-- Exercise instructions --
Every line from the one containing "Image resolution: width=605" to the end of the records below must be copied exactly, and no pictures may be included.

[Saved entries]
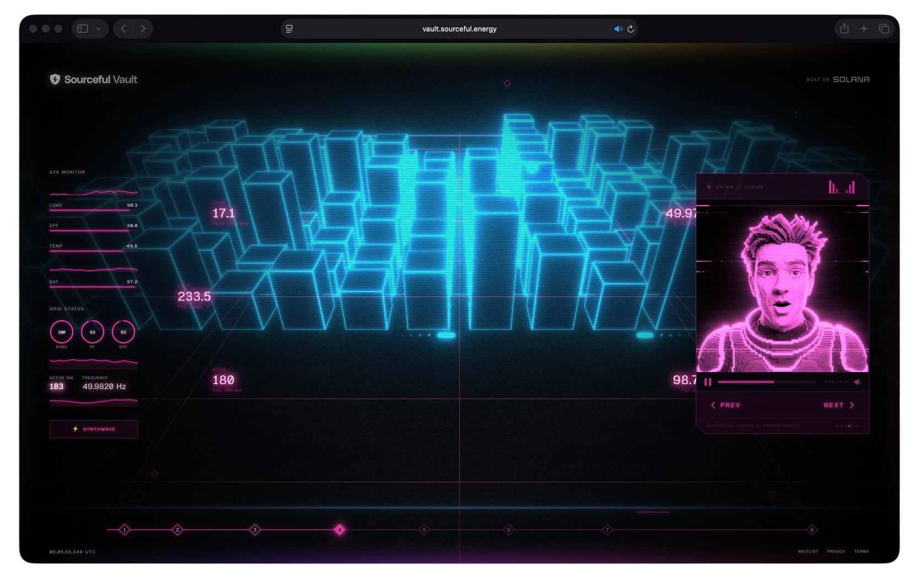919x587 pixels.
Task: Click the signal strength icon beside the bar chart
Action: [851, 187]
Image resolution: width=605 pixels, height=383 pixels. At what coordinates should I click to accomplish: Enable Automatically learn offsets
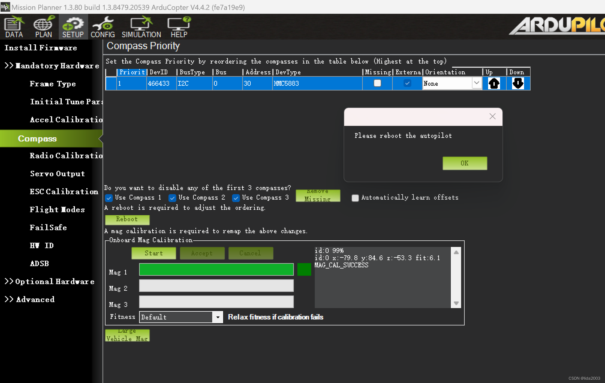pos(355,198)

-- Answer space --
Image resolution: width=605 pixels, height=383 pixels. At what coordinates should I click to accomplish: Enable Automatically learn offsets
pos(355,198)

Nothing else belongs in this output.